As her husband grapples with financial meltdown, Obama has unwittingly been plunged into a renewed outbreak of the so-called “mommy wars”, between stay-at-home mothers and professional women, who both look to Washington for inspiration and example in the unresolved conflict between family and career.
A week before Barack Obama’s election triumph, Michelle took over her husband’s campaign while he slipped back to Hawaii to visit his dying grandmother. At a string of solo meetings in Ohio, she revealed herself to be a powerful public speaker who had managed to shed her initially abrasive image as an outspoken radical who didn’t much like her fellow Americans.
Yet since she appeared with her two young daughters at Obama’s side at their victory celebrations in Chicago, Michelle appears to have abandoned political activism, sparking a flood of media and internet discussion about the so-called “momification” of a previously formidable campaigner.
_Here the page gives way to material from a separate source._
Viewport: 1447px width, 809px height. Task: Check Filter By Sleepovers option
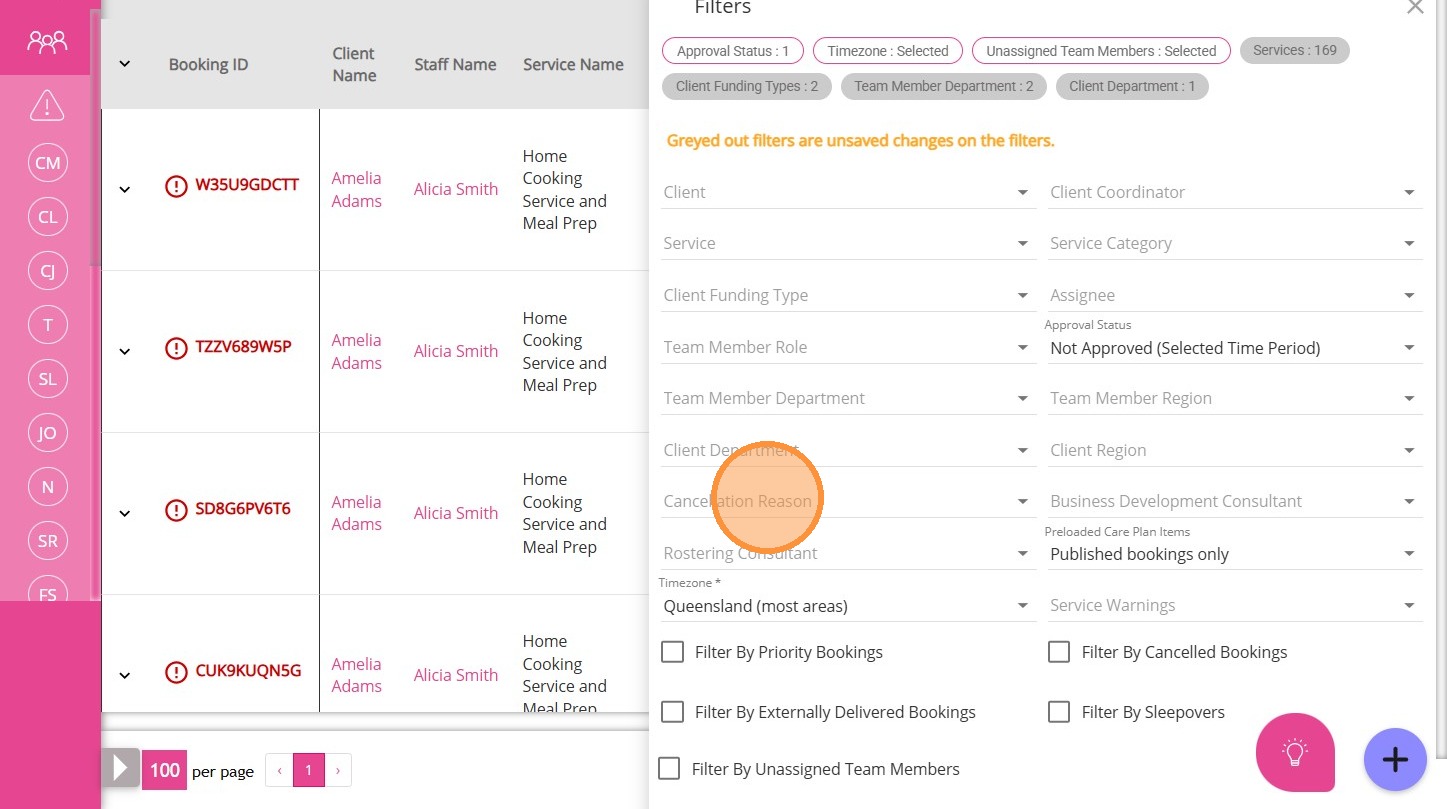click(1059, 712)
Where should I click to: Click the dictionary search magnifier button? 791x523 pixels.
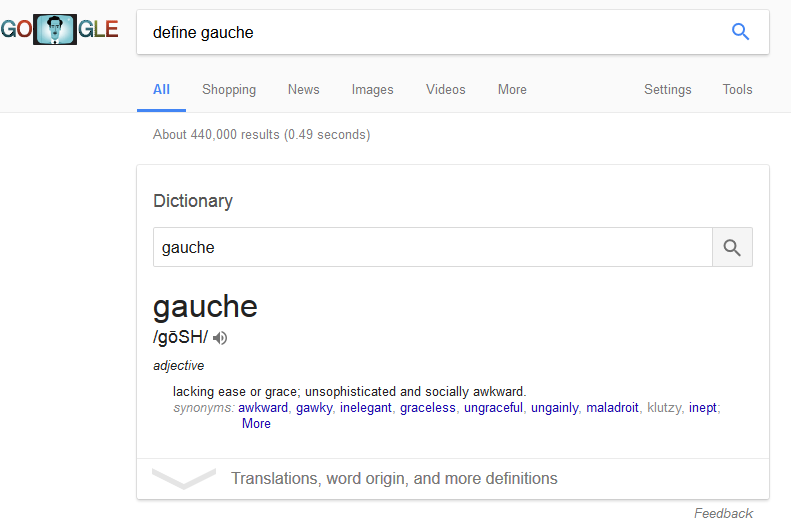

A widely read column by Rebecca Traister at Salon.com noted that “the majority of the [media] coverage of Michelle Obama . . . since her husband was elected has centred on her clothes”.
Several feminists have complained that despite her degrees from Princeton and Harvard, not to mention her extensive professional experience, she is now being talked about exclusively in “safe” family terms - as the mother of Sasha, 7, and Malia, 10, who will become the youngest children to live at the White House in decades; and also as a female fashion-plate.
“When the needs of our families collide with the demands of our jobs, it is usually the woman’s career that yields,” complained Ruth Marcus, a syndicated columnist. Traister blames a “Hillary Clinton hang-over” for the seemingly potent national desire for traditional family life at the White House. Others noted that Laura Bush, a former librarian who rarely expressed any political views, became one of America’s most popular first ladies despite her husband’s failures.
Michelle has said she sees no contradiction in devoting herself to her children at a critical moment in their lives. When they move from Washington to Chicago, the girls will have to adjust not only to a new private school and new friends, but to the constant presence of bodyguards. It may be no coincidence that the last two children to grow up in the White House - Amy Carter and Chelsea Clinton - turned into extremely private adults who have shunned most media contact.
“I have never been the kind of person who has defined myself by a career or a job,” Michelle told Walters. “People used to ask me that during the course of the campaign - ‘Is it hard for you to have stepped off the track and devoted your life to his dream?’ ” She went on: “But the truth is that I believe in [my husband] as our president, and his vision for the country. And if that meant stepping away from my particular job . . . that’s a small sacrifice to make.”
Michelle depicted herself as a hands-on mother who intends to make sure that Sasha and Malia make their own beds and pick up their new puppy’s mess. Yet several Washington insiders doubt that Michelle will steer clear of politics for ever. “She doesn't seem the type to play Jackie Kennedy for long,” said one Democratic strategist, referring to the popular Washington view that the “Camelot” age of Kennedy glamour is about to be replaced by “Bamalot”.
The president-elect recently said of his wife that he expected her to “design her own role. I think she’s going to set her own path. But she’s serious when she talks about being a mom”.
Michelle noted that she had already been juggling children and career for the past 10 years. “The primary focus for the first year [in the White House] will be making sure that the kids make it through the transition,” she said. “But there are many issues I care about.”
As her husband continues to make history with the help of a long list of powerful women - from Hillary Clinton, expected to become his new secretary of state, to Valerie Jarrett, his senior adviser and Penny Pritzker, the billionaire Chicago businesswoman who has been one of his most valuable fundraisers - it seems only a matter of time before Michelle emerges as more than a stay-at-home mom.